But as the title makes plain, there is a gender agenda here. The Dangerous Book, like Dennis the Menace's treehouse--did I mention there's a chapter on how to build one?--is strictly no girls allowed. Girls are all very well in their way--there's even a chapter on the need to "respect" them, bring them flowers and send them anonymous valentines--but like Dennis's Margaret, they're life's wet blankets. Curiosity and courage, the Igguldens' touchstones of masculinity, are not for girls--and neither, presumably, are the rules of poker or the making of fireproof cloth.

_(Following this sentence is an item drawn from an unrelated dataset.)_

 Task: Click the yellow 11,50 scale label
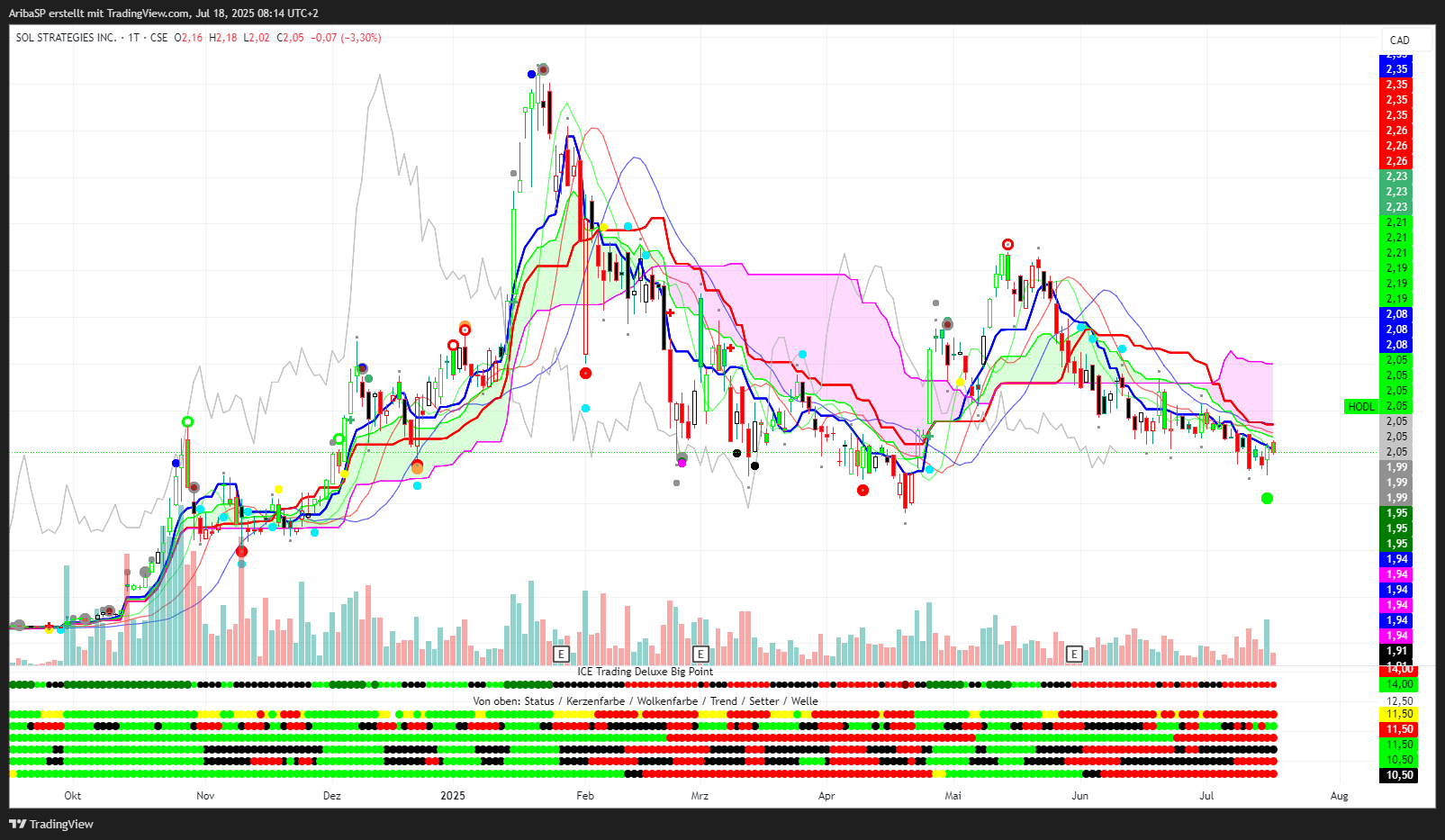(1398, 714)
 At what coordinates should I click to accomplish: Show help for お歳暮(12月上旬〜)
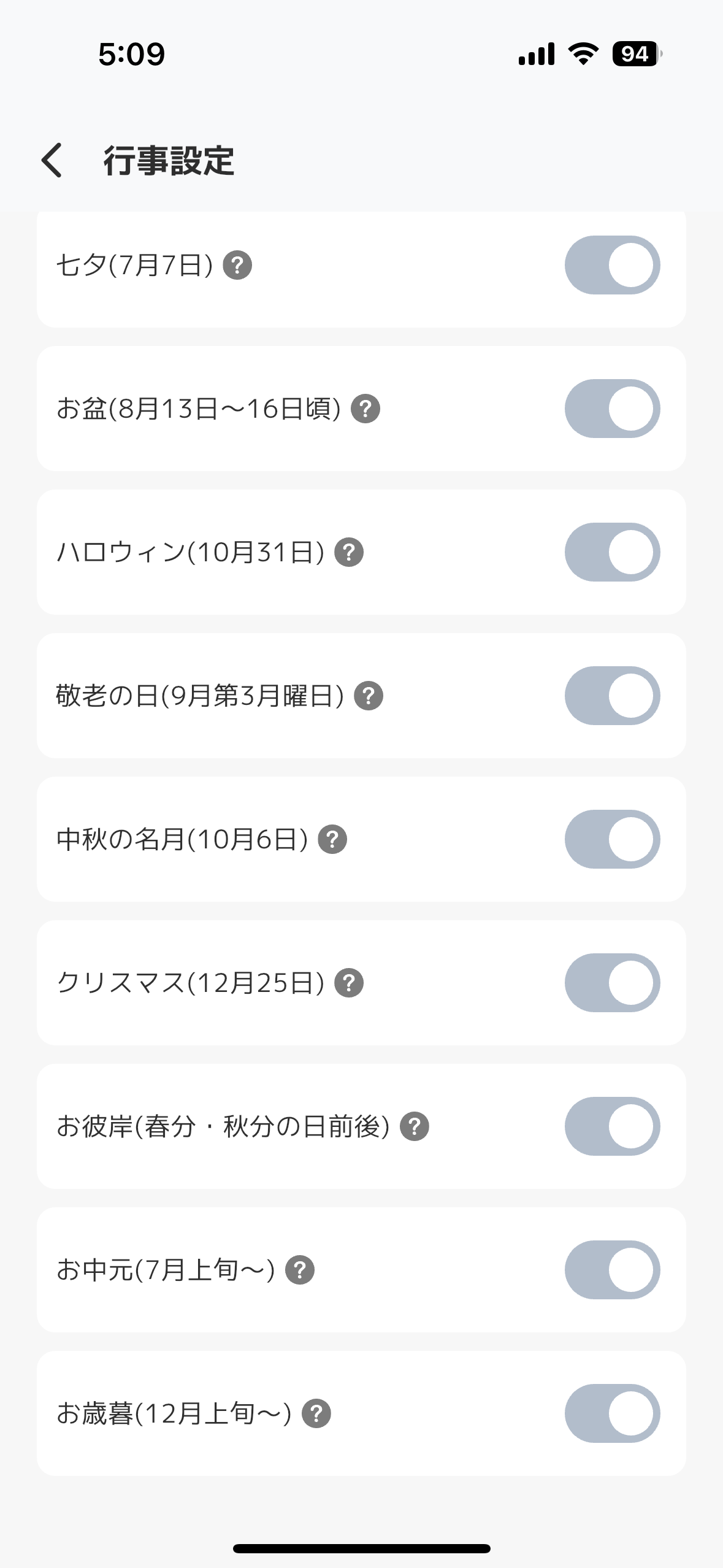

"Men and boys today are the same as they always were, and interested in the same things," the Igguldens write. Really? Like, um, the rules of grammar? In interviews they've put forward the view, popular on the right, that boyhood has been squashed by female teachers, political correctness and the nanny state. But what about girls? Girls today skip stones. They play poker. They love secret codes--in fact, they always did. They're just as curious about the constellations as their brothers are, if they're lucky enough to live where they can see them. Given how much energy the marketplace spends trying to channel girls' imaginations into princess fantasies and assorted bits of pink plastic junk, it's rather amazing that this is true. But it is. Boys may not read books with female protagonists--they may not read at all--but girls will read about boys, which explains the success of Harry Potter. Why must getting boys into the fresh air (or The Lord of the Rings) depend on confining girls to sugar and spice? (Two British women writers are working on The Great Big Glorious Book for Girls, a wimpy imitation that features baking and a jumping game with the suggestive name of French elastics. Sigh.)

It's not just the old-fashioned cover that marks The Dangerous Book as a throwback. Take the militaristic nostalgia (even for the imperialist Battle of Rorke's Drift against the Zulus, and the pointless slaughter of Balaclava and the Somme). When I raised this issue in a radio debate on NPR's On Point, Conn Iggulden suggested that battles appealed to boys longing to test themselves--but why these battles, and why (Greece and Rome excepted) always told from the Anglo side? I'm sure the Alamo looks rather different to the young Luises and Jesuses of our increasingly multiethnic America. Beyond that, is anyone served when heroism is united with war as an ideal for the young? What about the courage of standing up for justice? Of defying the majority? Of doing what's right? Rosa Parks was courageous. Frederick Douglass was courageous. In fact, black history is full of heroes, but people of color barely appear in The Dangerous Book. Maybe the Igguldens think black boys don't need a book like this--they're already dangerous.

It's not doing boys any favors to resuscitate the Anglo-imperial white manly ideal, given that Britain and America are becoming multiracial and multicultural societies in which women play bigger and more varied roles with every passing year. Playing up and playing the game, moreover, brought both nations the fiasco in Iraq. But then, as the British tend to forget, Captain Scott--brave, but ill prepared and amateurish and hampered by exactly the simplistic public-schoolboy mores promoted here--was a failure too. It was the clever, careful, modest Norwegian Amundsen who got to the South Pole first and lived to tell the tale. Maybe life isn't like a game of cricket after all.

Still, I'm keeping my copy. Someday I may want to make a paper hat, or learn some coin tricks or even just find out what all those gadgets on my Swiss army knife are for.